The Strange Request Star Trek's Creator Had In His Last Will
Gene Roddenberry, the 70-year-old creator of "Star Trek," died of a heart attack in a Santa Monica, California hospital on October 25, 1991. While the original series he created was canceled after three seasons, between 1966 and 1969, before NBC canceled it due to low ratings, the writer and producer had conceived a beloved world that launched a behemoth franchise. Roddenberry spent more than a third of his life writing about space, but he never had the chance to go there. However, he specified in his will that he wanted his ashes blasted into outer space when the opportunity arose.
"He would have given anything to have been able, just once, to go into that great galaxy he dreamed about, where so few men have gone before," Majel Roddenberry, his widow who played Nurse Chapel on the original "Star Trek", said in April 1994 (via Florida Today). "It was not possible." His dream may not have come true in life, though in death it's been fulfilled many times over. His ashes have traveled on a space shuttle, been blasted into orbit around the Earth, and have gone into deep space between Venus and Earth.
Gene Roddenberry's ashes were snuck onto Space Shuttle Columbia
On October 22, 1992, the Space Shuttle Columbia rocketed heavenward. "The vehicle has a tremendous amount of speed, and tremendous power, as you're heading uphill," the mission commander, James Weatherbee told AmericaSpace in 2022. The 10-day mission saw the launch of an Italian satellite from the shuttle and a variety of experiments, including the testing of a robotic vision system. Unbeknownst to the world at large, there was a stowaway of sorts on this, Columbia's 13th mission.
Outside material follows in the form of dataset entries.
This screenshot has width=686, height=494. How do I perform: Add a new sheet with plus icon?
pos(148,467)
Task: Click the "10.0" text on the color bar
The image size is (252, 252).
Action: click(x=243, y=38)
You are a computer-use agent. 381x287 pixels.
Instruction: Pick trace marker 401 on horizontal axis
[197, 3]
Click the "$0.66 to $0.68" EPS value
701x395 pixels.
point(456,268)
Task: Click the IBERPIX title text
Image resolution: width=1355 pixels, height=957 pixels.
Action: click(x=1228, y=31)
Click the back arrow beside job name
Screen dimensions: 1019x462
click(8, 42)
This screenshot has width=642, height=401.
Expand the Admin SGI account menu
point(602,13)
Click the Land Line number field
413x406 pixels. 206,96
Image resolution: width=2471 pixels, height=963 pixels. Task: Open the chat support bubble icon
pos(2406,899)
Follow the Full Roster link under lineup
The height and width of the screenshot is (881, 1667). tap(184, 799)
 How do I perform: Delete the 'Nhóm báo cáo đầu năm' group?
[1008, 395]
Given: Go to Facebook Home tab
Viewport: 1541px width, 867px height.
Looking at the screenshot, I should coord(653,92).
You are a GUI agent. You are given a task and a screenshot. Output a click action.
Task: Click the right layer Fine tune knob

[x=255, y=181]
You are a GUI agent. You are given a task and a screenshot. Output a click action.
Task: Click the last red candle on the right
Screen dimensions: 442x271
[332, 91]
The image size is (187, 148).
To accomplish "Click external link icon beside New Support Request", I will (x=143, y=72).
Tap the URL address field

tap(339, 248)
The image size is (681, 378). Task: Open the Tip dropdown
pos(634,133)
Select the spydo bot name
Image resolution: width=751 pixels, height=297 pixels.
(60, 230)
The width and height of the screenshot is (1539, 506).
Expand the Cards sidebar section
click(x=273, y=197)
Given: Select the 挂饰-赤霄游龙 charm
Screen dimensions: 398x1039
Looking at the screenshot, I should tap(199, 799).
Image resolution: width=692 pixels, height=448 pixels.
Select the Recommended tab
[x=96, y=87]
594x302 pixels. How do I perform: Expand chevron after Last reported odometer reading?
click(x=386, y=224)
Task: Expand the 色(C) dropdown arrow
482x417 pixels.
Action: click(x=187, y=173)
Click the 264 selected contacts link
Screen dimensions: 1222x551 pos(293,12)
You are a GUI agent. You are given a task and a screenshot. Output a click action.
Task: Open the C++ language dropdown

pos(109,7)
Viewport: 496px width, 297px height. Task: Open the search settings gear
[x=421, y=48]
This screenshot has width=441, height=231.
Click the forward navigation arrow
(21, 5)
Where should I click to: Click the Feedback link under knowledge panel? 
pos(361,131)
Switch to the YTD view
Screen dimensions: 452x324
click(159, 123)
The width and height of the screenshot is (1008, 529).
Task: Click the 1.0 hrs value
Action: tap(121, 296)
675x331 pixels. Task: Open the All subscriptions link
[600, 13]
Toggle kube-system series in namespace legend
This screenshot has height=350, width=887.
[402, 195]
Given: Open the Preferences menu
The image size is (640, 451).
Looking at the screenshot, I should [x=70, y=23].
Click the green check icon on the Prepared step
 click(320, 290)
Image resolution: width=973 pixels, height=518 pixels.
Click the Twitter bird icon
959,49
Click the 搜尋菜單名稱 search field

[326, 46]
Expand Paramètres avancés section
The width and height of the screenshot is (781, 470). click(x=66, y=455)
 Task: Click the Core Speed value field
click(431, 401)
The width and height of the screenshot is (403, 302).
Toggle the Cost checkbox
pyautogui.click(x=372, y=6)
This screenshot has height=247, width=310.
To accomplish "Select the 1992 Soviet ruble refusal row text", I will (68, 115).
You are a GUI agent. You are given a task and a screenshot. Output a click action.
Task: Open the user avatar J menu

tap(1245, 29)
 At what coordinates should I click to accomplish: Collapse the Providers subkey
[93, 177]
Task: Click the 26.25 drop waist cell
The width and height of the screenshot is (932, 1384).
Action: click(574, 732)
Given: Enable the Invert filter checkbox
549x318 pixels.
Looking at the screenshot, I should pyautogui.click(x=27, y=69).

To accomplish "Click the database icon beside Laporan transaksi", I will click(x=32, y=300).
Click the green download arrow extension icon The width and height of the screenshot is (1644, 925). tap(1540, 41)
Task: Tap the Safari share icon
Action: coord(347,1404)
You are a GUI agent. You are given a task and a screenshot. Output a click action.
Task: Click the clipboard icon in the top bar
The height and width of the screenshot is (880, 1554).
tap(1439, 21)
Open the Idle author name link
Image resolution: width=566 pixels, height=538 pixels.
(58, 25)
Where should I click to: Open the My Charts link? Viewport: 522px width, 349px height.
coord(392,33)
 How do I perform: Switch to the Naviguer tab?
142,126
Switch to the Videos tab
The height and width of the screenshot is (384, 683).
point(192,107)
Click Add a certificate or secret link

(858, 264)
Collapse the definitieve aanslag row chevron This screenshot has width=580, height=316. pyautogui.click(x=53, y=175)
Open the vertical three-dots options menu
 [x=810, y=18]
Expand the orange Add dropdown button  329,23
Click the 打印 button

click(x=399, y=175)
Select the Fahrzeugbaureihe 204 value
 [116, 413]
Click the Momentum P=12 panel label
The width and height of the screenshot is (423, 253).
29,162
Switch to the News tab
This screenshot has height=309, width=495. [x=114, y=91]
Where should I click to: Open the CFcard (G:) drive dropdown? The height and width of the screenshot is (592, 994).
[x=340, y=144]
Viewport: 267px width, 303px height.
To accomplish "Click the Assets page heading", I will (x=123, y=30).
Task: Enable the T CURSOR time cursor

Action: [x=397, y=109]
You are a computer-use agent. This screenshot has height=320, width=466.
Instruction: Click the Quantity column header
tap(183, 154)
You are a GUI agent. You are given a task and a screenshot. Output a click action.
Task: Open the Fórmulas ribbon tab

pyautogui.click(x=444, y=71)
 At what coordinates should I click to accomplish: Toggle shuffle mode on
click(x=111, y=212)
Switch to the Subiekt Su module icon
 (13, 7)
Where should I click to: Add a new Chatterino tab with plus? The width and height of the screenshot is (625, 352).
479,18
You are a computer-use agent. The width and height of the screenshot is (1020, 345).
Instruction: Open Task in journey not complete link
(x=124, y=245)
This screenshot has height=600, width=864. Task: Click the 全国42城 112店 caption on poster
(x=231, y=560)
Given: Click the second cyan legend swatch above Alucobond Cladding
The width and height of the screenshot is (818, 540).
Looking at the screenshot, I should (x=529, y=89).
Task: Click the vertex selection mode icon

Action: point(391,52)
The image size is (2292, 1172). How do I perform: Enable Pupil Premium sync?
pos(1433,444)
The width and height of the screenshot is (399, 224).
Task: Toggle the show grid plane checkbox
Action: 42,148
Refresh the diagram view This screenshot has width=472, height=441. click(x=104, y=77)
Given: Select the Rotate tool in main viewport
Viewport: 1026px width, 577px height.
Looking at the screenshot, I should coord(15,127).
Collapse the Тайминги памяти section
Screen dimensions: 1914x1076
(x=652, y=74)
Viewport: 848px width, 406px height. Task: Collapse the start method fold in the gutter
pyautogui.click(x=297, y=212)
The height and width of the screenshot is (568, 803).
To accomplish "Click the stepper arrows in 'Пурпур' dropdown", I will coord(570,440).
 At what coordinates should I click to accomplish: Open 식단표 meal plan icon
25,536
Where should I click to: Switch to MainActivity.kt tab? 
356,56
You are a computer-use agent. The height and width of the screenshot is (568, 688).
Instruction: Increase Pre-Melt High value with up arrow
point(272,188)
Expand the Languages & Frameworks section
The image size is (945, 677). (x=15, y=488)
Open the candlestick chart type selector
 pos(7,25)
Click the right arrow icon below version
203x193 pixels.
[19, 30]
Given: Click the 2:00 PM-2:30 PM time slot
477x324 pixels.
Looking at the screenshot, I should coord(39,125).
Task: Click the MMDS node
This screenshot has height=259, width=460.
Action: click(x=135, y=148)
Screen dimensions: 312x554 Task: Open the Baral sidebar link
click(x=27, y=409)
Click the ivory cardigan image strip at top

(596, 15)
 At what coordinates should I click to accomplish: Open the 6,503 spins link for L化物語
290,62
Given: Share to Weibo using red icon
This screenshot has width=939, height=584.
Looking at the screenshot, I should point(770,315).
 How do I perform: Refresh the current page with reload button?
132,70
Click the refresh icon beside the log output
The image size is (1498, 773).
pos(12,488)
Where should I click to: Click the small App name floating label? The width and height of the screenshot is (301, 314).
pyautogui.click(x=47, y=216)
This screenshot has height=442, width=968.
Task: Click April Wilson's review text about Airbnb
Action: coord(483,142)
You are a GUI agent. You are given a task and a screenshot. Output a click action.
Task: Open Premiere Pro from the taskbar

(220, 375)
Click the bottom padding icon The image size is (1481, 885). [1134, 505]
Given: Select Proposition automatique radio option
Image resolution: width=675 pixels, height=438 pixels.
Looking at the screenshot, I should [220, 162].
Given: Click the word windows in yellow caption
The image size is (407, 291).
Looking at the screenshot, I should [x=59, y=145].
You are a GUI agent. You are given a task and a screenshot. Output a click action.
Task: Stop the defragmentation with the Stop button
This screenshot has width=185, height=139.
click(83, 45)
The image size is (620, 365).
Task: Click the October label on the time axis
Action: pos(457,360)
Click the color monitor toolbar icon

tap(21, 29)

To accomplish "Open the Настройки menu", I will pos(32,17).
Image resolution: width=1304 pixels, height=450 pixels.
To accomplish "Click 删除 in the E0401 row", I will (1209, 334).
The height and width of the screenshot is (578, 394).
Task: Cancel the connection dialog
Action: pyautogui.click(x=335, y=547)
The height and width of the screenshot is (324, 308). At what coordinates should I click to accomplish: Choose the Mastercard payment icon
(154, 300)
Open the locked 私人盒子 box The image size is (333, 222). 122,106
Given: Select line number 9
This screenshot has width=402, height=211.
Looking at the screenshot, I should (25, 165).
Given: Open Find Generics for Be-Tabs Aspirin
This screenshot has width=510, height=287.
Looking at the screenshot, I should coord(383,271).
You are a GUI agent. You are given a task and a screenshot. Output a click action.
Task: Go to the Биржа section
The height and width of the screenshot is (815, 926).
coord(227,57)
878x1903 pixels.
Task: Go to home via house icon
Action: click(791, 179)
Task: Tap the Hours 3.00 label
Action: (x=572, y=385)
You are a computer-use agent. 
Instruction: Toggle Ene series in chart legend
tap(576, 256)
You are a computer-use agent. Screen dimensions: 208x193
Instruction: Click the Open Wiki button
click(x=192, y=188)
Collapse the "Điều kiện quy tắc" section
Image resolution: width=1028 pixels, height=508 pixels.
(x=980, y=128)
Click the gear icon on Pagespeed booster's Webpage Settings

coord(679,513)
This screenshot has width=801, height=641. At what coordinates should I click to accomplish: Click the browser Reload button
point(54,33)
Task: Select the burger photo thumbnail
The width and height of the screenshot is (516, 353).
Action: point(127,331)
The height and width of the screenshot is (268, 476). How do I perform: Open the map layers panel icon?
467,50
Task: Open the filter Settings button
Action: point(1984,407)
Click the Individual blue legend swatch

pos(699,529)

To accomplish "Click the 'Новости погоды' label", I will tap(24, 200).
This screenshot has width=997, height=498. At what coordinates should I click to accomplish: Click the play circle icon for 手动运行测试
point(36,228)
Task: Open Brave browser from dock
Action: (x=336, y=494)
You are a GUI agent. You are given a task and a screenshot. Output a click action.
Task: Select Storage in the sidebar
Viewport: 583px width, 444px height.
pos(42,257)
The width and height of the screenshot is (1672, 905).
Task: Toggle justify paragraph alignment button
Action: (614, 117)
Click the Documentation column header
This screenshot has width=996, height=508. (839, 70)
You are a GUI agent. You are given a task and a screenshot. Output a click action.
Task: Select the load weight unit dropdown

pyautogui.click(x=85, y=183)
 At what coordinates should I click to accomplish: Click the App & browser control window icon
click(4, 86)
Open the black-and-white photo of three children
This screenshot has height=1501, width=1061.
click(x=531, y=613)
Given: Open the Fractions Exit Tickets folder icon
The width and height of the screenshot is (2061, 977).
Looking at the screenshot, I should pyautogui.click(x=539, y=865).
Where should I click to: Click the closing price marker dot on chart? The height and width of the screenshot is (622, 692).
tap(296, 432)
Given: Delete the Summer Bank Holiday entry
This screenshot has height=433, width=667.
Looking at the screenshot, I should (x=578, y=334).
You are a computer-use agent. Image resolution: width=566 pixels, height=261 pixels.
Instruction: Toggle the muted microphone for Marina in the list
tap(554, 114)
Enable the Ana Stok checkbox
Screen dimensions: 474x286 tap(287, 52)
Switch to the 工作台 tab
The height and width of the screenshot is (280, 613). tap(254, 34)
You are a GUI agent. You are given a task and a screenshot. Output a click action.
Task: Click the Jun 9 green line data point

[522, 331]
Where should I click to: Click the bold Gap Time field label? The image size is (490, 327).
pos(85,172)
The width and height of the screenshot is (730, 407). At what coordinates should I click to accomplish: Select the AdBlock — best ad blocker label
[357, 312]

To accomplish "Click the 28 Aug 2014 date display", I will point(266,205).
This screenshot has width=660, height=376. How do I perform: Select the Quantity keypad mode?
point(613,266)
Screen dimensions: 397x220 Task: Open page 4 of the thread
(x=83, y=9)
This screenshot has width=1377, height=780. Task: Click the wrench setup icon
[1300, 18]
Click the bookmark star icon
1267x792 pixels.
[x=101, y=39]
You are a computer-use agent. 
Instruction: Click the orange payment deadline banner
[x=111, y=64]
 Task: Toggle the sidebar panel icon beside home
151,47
At the behest of Majel Roddenberry, NASA Administrator Dan Goldin agreed to help her to fulfill the Star Trek creator's dream of traveling in space. Weatherbee brought some of Gene Roddenberry's ashes on the mission as part of the commander's personal effects. It was the first time in NASA's history in which someone's ashes went on a space mission. The shuttle safely returned to Earth, along with Roddenberry's ashes. But, tragically, a little more than a decade later, on February 1, 2023, the Space Shuttle Columbia burned up during reentry, killing all seven astronauts aboard due to a piece of foam from an external fuel tank striking the craft's left wing during takeoff.
Roddenberry's ashes are in space with those of Star Trek cast members
Gene Roddenberry's ashes again took flight in April 1997 after a new company, Celestis approached Majel Roddenberry about including her husband's ashes in its inaugural flight. The Houston, Texas-based business was the first to offer space burials. Celestis blasted a small amount of Gene Roddenberry's ashes — 0.2 ounces — along with that of 23 others, including Timothy Leary, the former Harvard professor and LSD prophet, into space. The rocket carrying his and the others' remains orbited the Earth for five years before burning up in re-entry.
Celestis again launched a portion of the ashes of Gene and Majel Roddenberry (who died in 2008) into space in January 2024. They weren't alone. The ashes of actors DeForest Kelley (Leonard "Bones" McCoy); Nichelle Nichols (Uhura); and James Doohan (Montgomery "Scotty" Scott) were also on the rocket that is headed into deep space. When it reaches its final destination 205 million miles from Earth, it will be in a heliocentric orbit, circling the sun between Earth and Venus forever. Although Roddenberry was flawed — he was a serial philanderer among other issues — his vision of the future, where people of all races and backgrounds worked together to further the peaceful aims of humanity, inspired many. "Earth is the nest, the cradle, and we'll move out of it," Roddenberry told The Los Angeles Times in 1988. While in life, he didn't leave the nest for the "final frontier," in death he certainly did.